### Extract:
——————

Updated: Garner, Tripp Big ICSD Board Winners

Budget, Capital Plan approved 3:1; OMCS budget fails

by Robert Lynch; May 19, 2026; (Updated May 20, 2026)

Sara Garner has never served on a Board of Education. But in Tuesday’s Ithaca School Board elections, Garner got more votes than anyone else.

Top finisher in ICSD Board election; newcomer Sara Garner

In another low turnout election, Garner, Director of Community Nursery School in Ithaca, claimed the top spot in balloting for a trio of three-year board positions.  Four candidates competed.  Former, one-term board member Jill Tripp came in second.  A current incumbent, Garrick Blalock, registered third. 

A second incumbent competing for re-election, Madeline Cardona, fell out of the running, registering fourth.  Cardona finishes a one-year term, having been elected in 2025 to complete the term of a member who’d resigned.

——————

### Records supplied:
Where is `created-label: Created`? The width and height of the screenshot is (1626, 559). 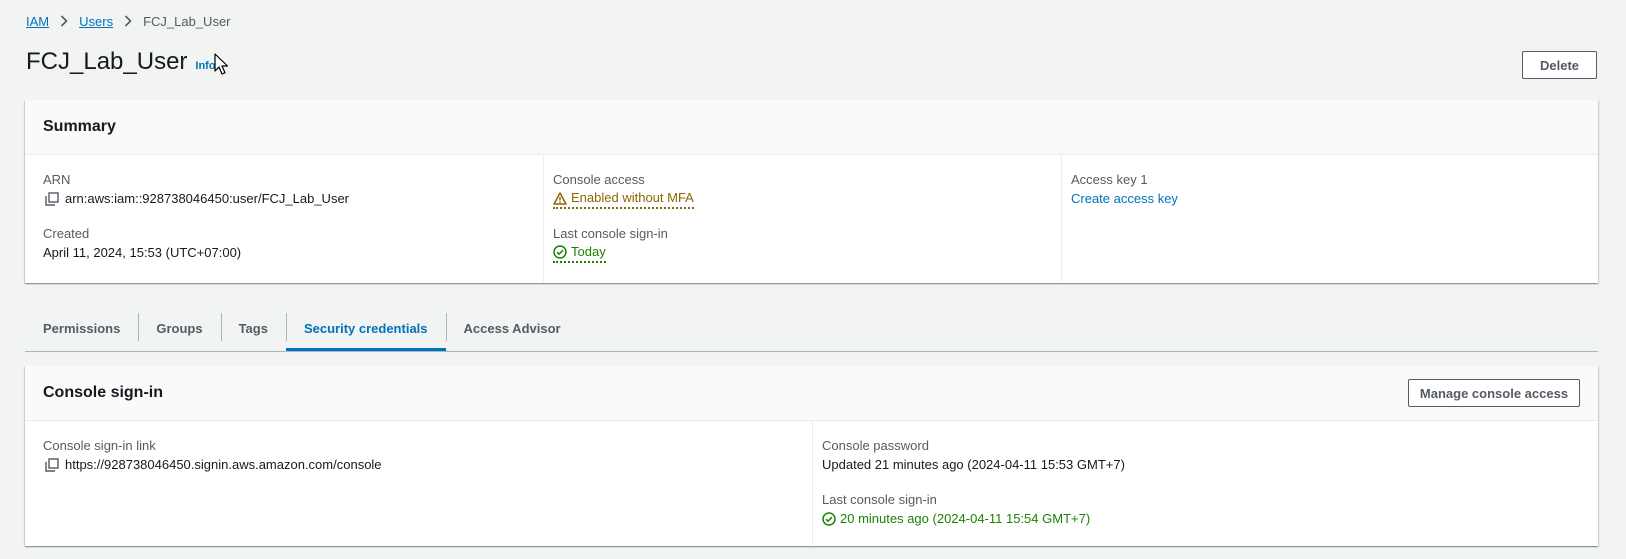
created-label: Created is located at coordinates (66, 234).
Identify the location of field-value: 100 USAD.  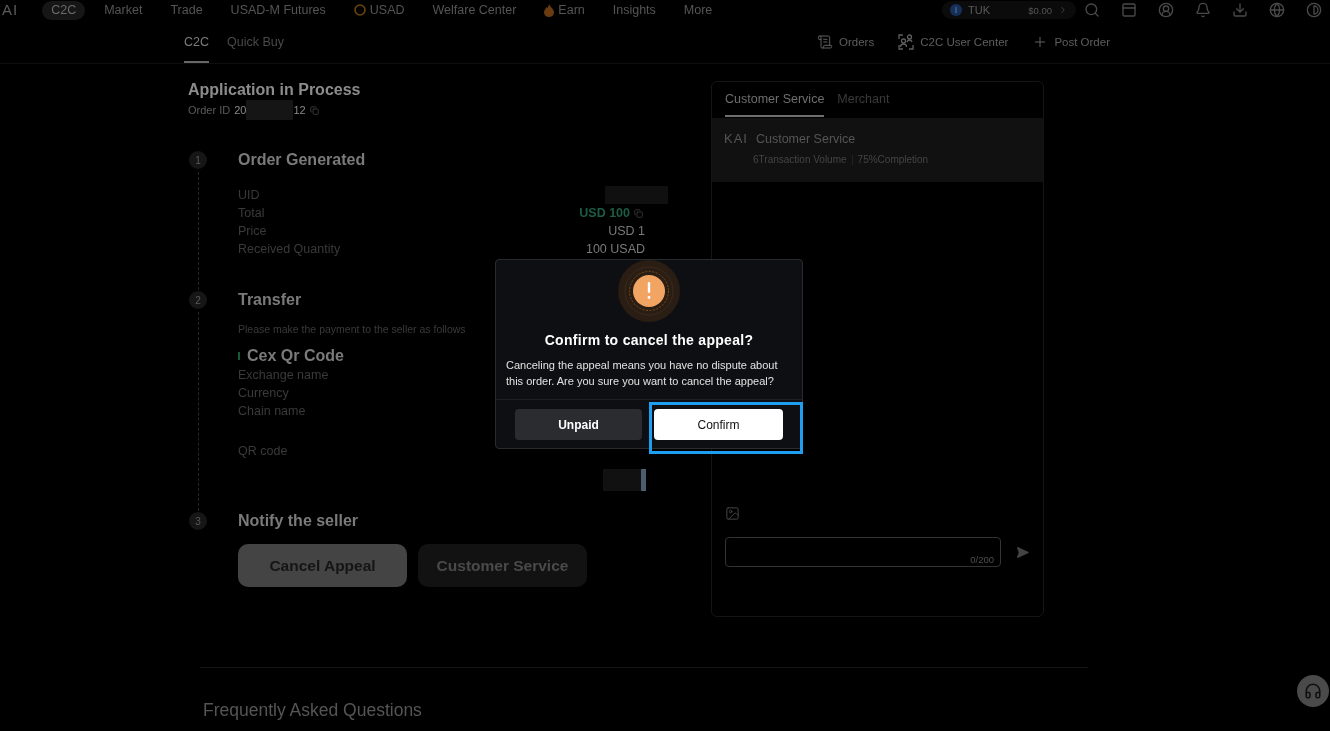
(615, 249).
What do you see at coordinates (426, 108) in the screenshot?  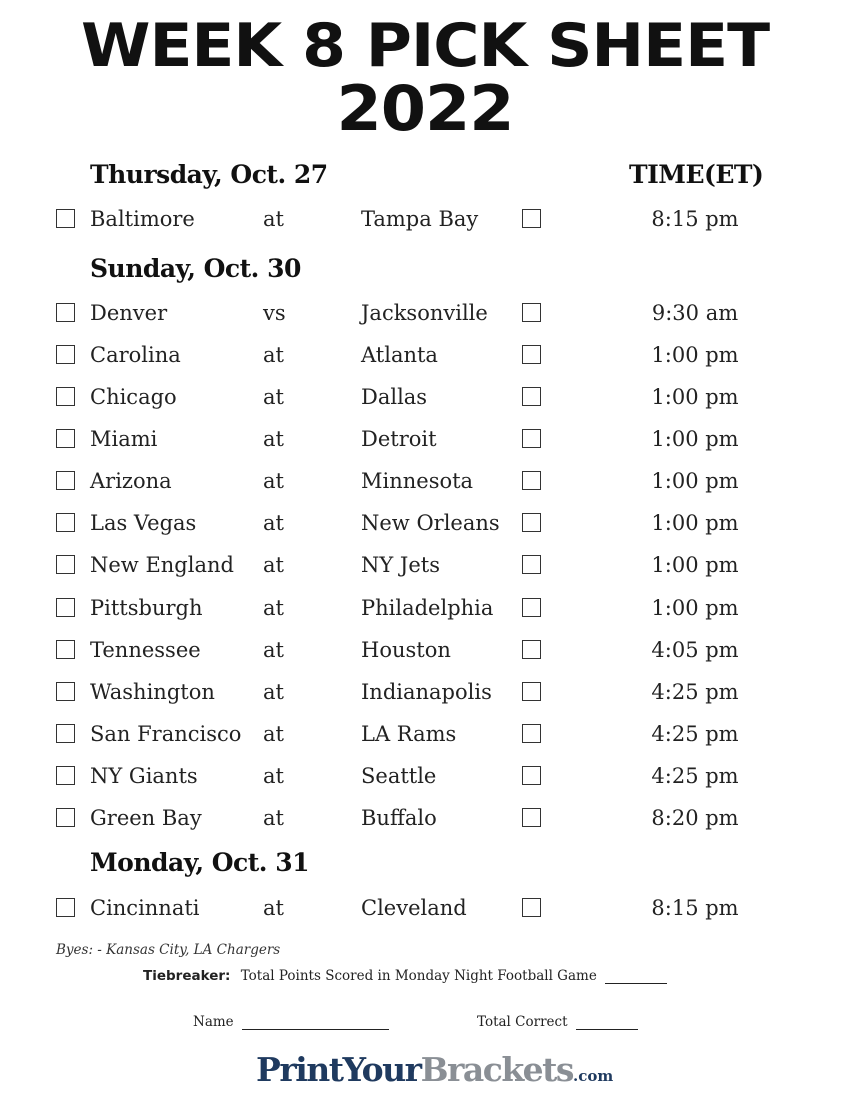 I see `title-line-2: 2022` at bounding box center [426, 108].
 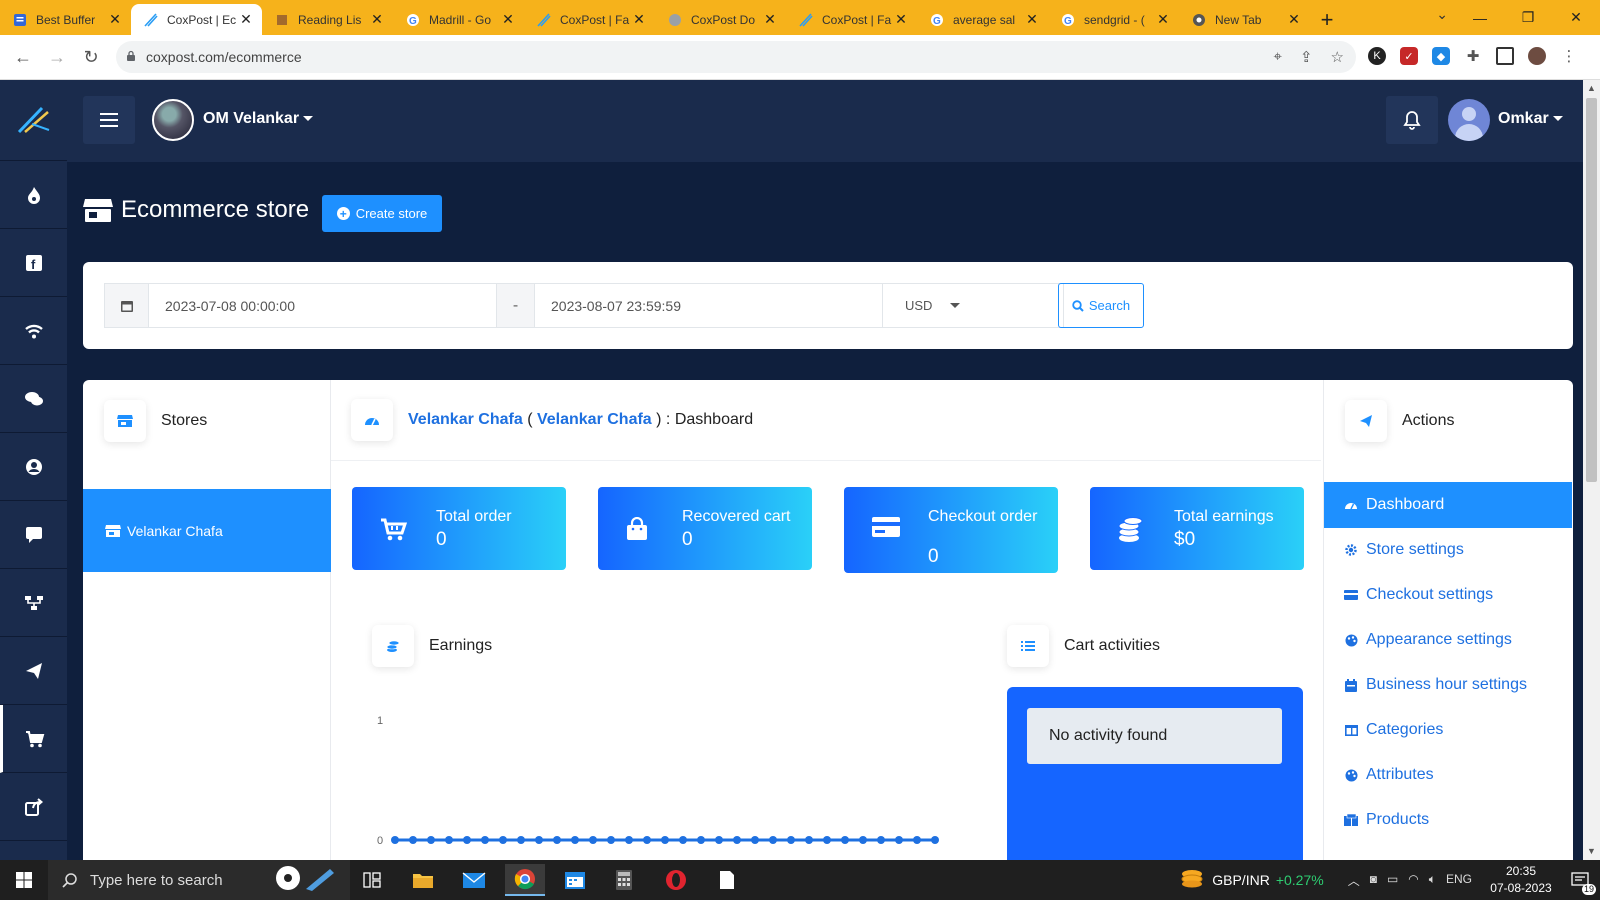 What do you see at coordinates (1374, 880) in the screenshot?
I see `meet-now-icon: ◙` at bounding box center [1374, 880].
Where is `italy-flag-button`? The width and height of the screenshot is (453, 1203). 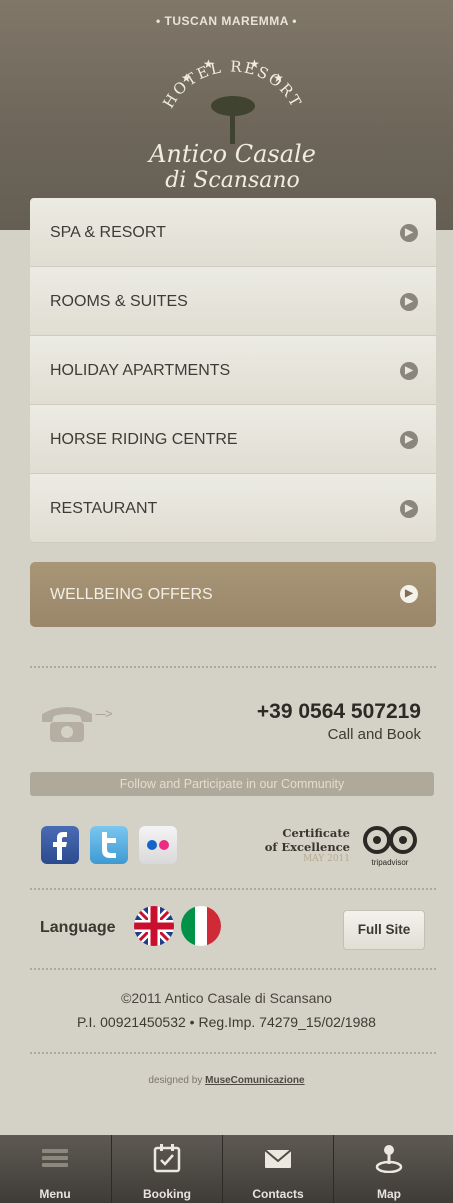
italy-flag-button is located at coordinates (201, 926).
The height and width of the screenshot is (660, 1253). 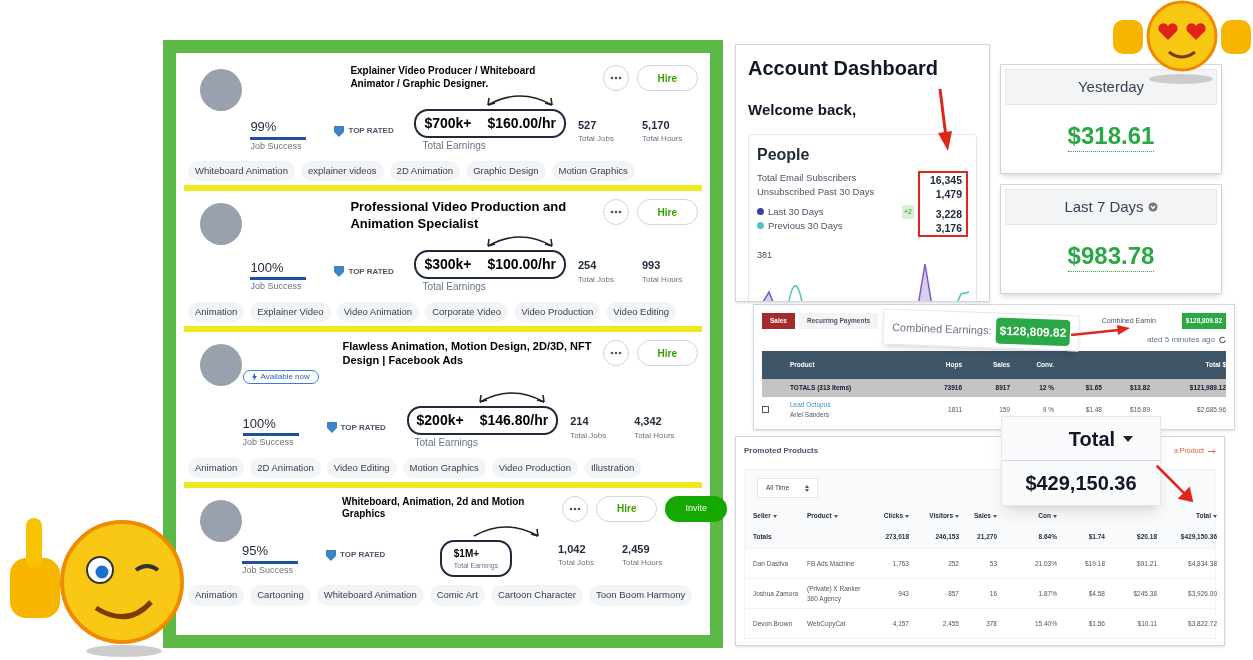 I want to click on skill-tag: Explainer Video, so click(x=290, y=312).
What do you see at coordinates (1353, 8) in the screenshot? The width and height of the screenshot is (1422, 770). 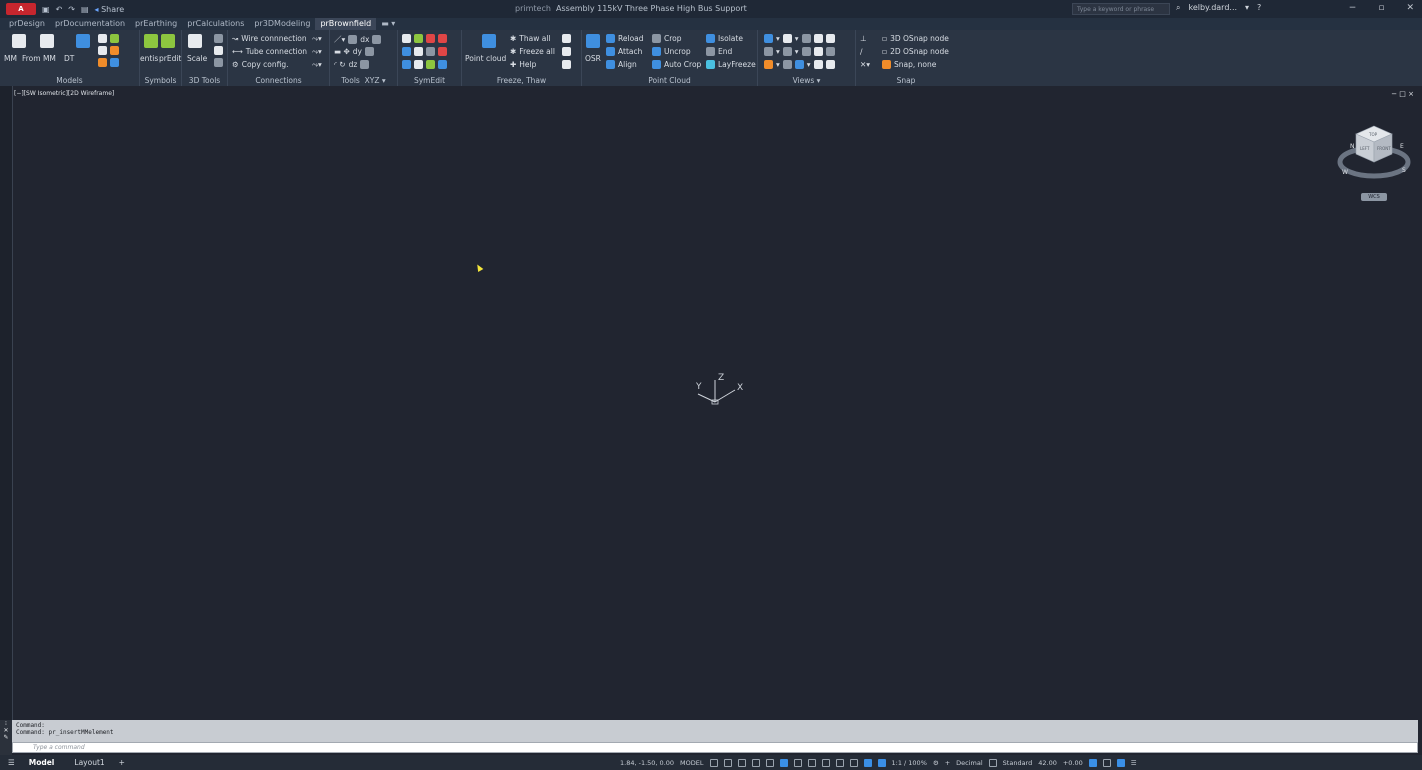 I see `minimize-icon: −` at bounding box center [1353, 8].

——————

### Tasks:
[a] Rewrite the part of the school board election article starting at "Budget, Capital Plan" and ending at "than anyone else.", changing "Board of Education" to "school board".
[b] Using the school board election article, decide whether each statement agrees with it, and quote the words that decide it: (i) Four candidates ran for the three-year board positions. (ii) Garrick Blalock finished second. (iii) Madeline Cardona was first elected in 2025.
[c] List every candidate in the board election that the school board election article names.

### Answers provided:
[a]
Budget, Capital Plan approved 3:1; OMCS budget fails

by Robert Lynch; May 19, 2026; (Updated May 20, 2026)

Sara Garner has never served on a school board. But in Tuesday’s Ithaca School Board elections, Garner got more votes than anyone else.

[b]
(i) Yes: "Four candidates competed."
(ii) No: "A current incumbent, Garrick Blalock, registered third."
(iii) Yes: "having been elected in 2025 to complete the term of a member who’d resigned."

[c] Sara Garner, Jill Tripp, Garrick Blalock, Madeline Cardona